> **EXERCISE DESCRIPTION**: Write out all of the data below word for word, keeping every line unchanged and in order.

> **DATA SHOWN**:
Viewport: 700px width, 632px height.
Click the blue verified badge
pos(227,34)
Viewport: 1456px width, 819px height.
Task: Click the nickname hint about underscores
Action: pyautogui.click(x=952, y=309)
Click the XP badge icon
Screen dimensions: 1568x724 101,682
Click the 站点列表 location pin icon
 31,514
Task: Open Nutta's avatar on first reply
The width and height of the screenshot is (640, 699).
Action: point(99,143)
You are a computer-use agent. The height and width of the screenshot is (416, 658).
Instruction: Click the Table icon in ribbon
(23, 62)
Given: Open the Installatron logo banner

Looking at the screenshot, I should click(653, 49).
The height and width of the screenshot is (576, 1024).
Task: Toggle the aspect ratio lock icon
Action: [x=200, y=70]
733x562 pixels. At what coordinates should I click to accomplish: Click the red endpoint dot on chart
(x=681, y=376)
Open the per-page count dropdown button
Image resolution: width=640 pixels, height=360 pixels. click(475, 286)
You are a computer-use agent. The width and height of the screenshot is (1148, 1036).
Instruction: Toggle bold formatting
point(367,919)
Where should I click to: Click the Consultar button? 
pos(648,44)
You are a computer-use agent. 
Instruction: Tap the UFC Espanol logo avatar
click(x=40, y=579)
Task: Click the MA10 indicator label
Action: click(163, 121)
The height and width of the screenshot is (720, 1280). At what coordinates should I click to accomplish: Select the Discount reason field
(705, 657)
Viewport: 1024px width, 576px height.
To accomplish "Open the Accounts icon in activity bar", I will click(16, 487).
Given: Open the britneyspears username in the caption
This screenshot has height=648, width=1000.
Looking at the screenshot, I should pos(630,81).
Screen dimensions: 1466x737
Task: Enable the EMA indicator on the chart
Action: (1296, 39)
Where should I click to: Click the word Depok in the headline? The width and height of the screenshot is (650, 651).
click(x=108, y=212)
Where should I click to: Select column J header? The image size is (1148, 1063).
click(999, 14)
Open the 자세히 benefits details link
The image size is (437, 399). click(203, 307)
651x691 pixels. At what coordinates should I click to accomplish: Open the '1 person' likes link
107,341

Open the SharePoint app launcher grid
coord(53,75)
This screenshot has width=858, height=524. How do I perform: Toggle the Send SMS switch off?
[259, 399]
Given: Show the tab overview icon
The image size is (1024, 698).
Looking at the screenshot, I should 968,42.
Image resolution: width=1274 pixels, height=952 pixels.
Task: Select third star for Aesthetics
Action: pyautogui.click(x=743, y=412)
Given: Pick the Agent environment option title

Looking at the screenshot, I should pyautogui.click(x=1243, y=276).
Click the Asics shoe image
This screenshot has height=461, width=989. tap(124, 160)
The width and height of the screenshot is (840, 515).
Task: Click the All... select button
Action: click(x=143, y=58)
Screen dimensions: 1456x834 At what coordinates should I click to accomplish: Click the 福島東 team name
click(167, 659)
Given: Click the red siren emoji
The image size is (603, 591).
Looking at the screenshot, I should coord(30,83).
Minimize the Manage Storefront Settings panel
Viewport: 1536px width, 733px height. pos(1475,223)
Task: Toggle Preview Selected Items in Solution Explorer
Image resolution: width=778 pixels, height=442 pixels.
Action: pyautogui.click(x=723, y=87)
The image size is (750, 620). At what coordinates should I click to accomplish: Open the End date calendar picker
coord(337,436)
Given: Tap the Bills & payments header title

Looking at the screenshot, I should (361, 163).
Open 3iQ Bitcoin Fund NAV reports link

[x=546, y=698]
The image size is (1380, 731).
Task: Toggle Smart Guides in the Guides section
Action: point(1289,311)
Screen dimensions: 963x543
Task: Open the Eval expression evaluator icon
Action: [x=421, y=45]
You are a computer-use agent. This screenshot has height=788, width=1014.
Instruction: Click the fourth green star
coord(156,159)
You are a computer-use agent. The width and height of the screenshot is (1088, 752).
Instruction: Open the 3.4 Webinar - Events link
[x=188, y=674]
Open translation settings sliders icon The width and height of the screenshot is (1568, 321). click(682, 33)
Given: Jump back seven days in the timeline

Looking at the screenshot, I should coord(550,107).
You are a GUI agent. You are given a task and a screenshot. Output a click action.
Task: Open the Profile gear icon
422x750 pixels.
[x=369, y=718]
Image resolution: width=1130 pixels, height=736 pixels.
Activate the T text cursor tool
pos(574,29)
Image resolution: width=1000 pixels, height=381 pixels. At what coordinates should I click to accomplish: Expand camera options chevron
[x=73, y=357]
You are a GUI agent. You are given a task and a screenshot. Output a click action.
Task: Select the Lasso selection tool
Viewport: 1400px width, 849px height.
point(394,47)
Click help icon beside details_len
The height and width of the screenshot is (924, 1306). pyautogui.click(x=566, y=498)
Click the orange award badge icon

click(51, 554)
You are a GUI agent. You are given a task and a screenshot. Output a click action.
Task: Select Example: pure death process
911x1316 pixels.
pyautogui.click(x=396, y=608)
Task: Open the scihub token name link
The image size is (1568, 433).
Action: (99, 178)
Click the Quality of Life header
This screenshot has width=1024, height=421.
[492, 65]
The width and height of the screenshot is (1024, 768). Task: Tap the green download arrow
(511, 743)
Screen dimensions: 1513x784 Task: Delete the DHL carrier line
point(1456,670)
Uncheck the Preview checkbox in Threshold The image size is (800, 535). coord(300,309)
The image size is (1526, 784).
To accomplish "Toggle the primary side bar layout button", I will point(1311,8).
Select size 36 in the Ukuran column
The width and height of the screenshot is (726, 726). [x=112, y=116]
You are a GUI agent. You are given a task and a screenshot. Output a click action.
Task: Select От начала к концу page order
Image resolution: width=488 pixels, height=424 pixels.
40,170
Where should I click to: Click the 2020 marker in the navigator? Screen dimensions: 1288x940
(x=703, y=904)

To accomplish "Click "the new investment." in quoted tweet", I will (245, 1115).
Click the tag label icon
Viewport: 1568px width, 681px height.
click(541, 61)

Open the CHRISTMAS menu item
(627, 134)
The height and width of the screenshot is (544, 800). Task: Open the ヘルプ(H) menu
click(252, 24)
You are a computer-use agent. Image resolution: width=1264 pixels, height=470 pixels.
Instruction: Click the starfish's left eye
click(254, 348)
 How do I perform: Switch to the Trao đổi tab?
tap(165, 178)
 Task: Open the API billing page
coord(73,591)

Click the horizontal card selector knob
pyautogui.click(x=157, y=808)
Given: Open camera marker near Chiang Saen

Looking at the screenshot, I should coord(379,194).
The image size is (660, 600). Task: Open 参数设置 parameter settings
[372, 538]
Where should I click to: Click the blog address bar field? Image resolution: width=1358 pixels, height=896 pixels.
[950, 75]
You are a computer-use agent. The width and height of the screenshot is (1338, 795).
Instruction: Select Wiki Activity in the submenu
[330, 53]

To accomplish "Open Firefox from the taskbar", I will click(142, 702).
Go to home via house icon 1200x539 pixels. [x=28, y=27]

> **RESULT OF THIS EXERCISE**:
Viewport: 700px width, 632px height.
Click the blue verified badge
pos(227,34)
Viewport: 1456px width, 819px height.
Task: Click the nickname hint about underscores
Action: pyautogui.click(x=952, y=309)
Click the XP badge icon
Screen dimensions: 1568x724 101,682
Click the 站点列表 location pin icon
 31,514
Task: Open Nutta's avatar on first reply
The width and height of the screenshot is (640, 699).
Action: point(99,143)
You are a computer-use agent. The height and width of the screenshot is (416, 658).
Instruction: Click the Table icon in ribbon
(23, 62)
Given: Open the Installatron logo banner

Looking at the screenshot, I should click(653, 49).
The height and width of the screenshot is (576, 1024).
Task: Toggle the aspect ratio lock icon
Action: [x=200, y=70]
733x562 pixels. At what coordinates should I click to accomplish: Click the red endpoint dot on chart
(x=681, y=376)
Open the per-page count dropdown button
Image resolution: width=640 pixels, height=360 pixels. click(475, 286)
You are a computer-use agent. The width and height of the screenshot is (1148, 1036).
Instruction: Toggle bold formatting
point(367,919)
Where should I click to: Click the Consultar button? 
pos(648,44)
You are a computer-use agent. 
Instruction: Tap the UFC Espanol logo avatar
click(x=40, y=579)
Task: Click the MA10 indicator label
Action: click(163, 121)
The height and width of the screenshot is (720, 1280). At what coordinates should I click to accomplish: Select the Discount reason field
(705, 657)
Viewport: 1024px width, 576px height.
To accomplish "Open the Accounts icon in activity bar", I will click(16, 487).
Given: Open the britneyspears username in the caption
This screenshot has height=648, width=1000.
Looking at the screenshot, I should pos(630,81).
Screen dimensions: 1466x737
Task: Enable the EMA indicator on the chart
Action: (1296, 39)
Where should I click to: Click the word Depok in the headline? The width and height of the screenshot is (650, 651).
click(x=108, y=212)
Where should I click to: Select column J header? The image size is (1148, 1063).
click(999, 14)
Open the 자세히 benefits details link
The image size is (437, 399). click(203, 307)
651x691 pixels. At what coordinates should I click to accomplish: Open the '1 person' likes link
107,341

Open the SharePoint app launcher grid
coord(53,75)
This screenshot has width=858, height=524. How do I perform: Toggle the Send SMS switch off?
[259, 399]
Given: Show the tab overview icon
The image size is (1024, 698).
Looking at the screenshot, I should 968,42.
Image resolution: width=1274 pixels, height=952 pixels.
Task: Select third star for Aesthetics
Action: pyautogui.click(x=743, y=412)
Given: Pick the Agent environment option title

Looking at the screenshot, I should pyautogui.click(x=1243, y=276).
Click the Asics shoe image
This screenshot has height=461, width=989. tap(124, 160)
The width and height of the screenshot is (840, 515).
Task: Click the All... select button
Action: click(x=143, y=58)
Screen dimensions: 1456x834 At what coordinates should I click to accomplish: Click the 福島東 team name
click(167, 659)
Given: Click the red siren emoji
The image size is (603, 591).
Looking at the screenshot, I should coord(30,83).
Minimize the Manage Storefront Settings panel
Viewport: 1536px width, 733px height. pos(1475,223)
Task: Toggle Preview Selected Items in Solution Explorer
Image resolution: width=778 pixels, height=442 pixels.
Action: pyautogui.click(x=723, y=87)
The image size is (750, 620). At what coordinates should I click to accomplish: Open the End date calendar picker
coord(337,436)
Given: Tap the Bills & payments header title

Looking at the screenshot, I should (361, 163).
Open 3iQ Bitcoin Fund NAV reports link

[x=546, y=698]
The image size is (1380, 731).
Task: Toggle Smart Guides in the Guides section
Action: point(1289,311)
Screen dimensions: 963x543
Task: Open the Eval expression evaluator icon
Action: [x=421, y=45]
You are a computer-use agent. This screenshot has height=788, width=1014.
Instruction: Click the fourth green star
coord(156,159)
You are a computer-use agent. The width and height of the screenshot is (1088, 752).
Instruction: Open the 3.4 Webinar - Events link
[x=188, y=674]
Open translation settings sliders icon The width and height of the screenshot is (1568, 321). click(682, 33)
Given: Jump back seven days in the timeline

Looking at the screenshot, I should coord(550,107).
You are a GUI agent. You are given a task and a screenshot. Output a click action.
Task: Open the Profile gear icon
422x750 pixels.
[x=369, y=718]
Image resolution: width=1130 pixels, height=736 pixels.
Activate the T text cursor tool
pos(574,29)
Image resolution: width=1000 pixels, height=381 pixels. At what coordinates should I click to accomplish: Expand camera options chevron
[x=73, y=357]
You are a GUI agent. You are given a task and a screenshot. Output a click action.
Task: Select the Lasso selection tool
Viewport: 1400px width, 849px height.
point(394,47)
Click help icon beside details_len
The height and width of the screenshot is (924, 1306). pyautogui.click(x=566, y=498)
Click the orange award badge icon

click(51, 554)
You are a GUI agent. You are given a task and a screenshot. Output a click action.
Task: Select Example: pure death process
911x1316 pixels.
pyautogui.click(x=396, y=608)
Task: Open the scihub token name link
The image size is (1568, 433).
Action: (99, 178)
Click the Quality of Life header
This screenshot has width=1024, height=421.
[492, 65]
The width and height of the screenshot is (1024, 768). Task: Tap the green download arrow
(511, 743)
Screen dimensions: 1513x784 Task: Delete the DHL carrier line
point(1456,670)
Uncheck the Preview checkbox in Threshold The image size is (800, 535). coord(300,309)
The image size is (1526, 784).
To accomplish "Toggle the primary side bar layout button", I will point(1311,8).
Select size 36 in the Ukuran column
The width and height of the screenshot is (726, 726). [x=112, y=116]
You are a GUI agent. You are given a task and a screenshot. Output a click action.
Task: Select От начала к концу page order
Image resolution: width=488 pixels, height=424 pixels.
40,170
Where should I click to: Click the 2020 marker in the navigator? Screen dimensions: 1288x940
(x=703, y=904)

To accomplish "Click "the new investment." in quoted tweet", I will (245, 1115).
Click the tag label icon
Viewport: 1568px width, 681px height.
click(541, 61)

Open the CHRISTMAS menu item
(627, 134)
The height and width of the screenshot is (544, 800). Task: Open the ヘルプ(H) menu
click(252, 24)
You are a computer-use agent. Image resolution: width=1264 pixels, height=470 pixels.
Instruction: Click the starfish's left eye
click(254, 348)
 How do I perform: Switch to the Trao đổi tab?
tap(165, 178)
 Task: Open the API billing page
coord(73,591)

Click the horizontal card selector knob
pyautogui.click(x=157, y=808)
Given: Open camera marker near Chiang Saen

Looking at the screenshot, I should coord(379,194).
The image size is (660, 600). Task: Open 参数设置 parameter settings
[372, 538]
Where should I click to: Click the blog address bar field? Image resolution: width=1358 pixels, height=896 pixels.
[950, 75]
You are a computer-use agent. The width and height of the screenshot is (1338, 795).
Instruction: Select Wiki Activity in the submenu
[330, 53]

To accomplish "Open Firefox from the taskbar", I will click(142, 702).
Go to home via house icon 1200x539 pixels. [x=28, y=27]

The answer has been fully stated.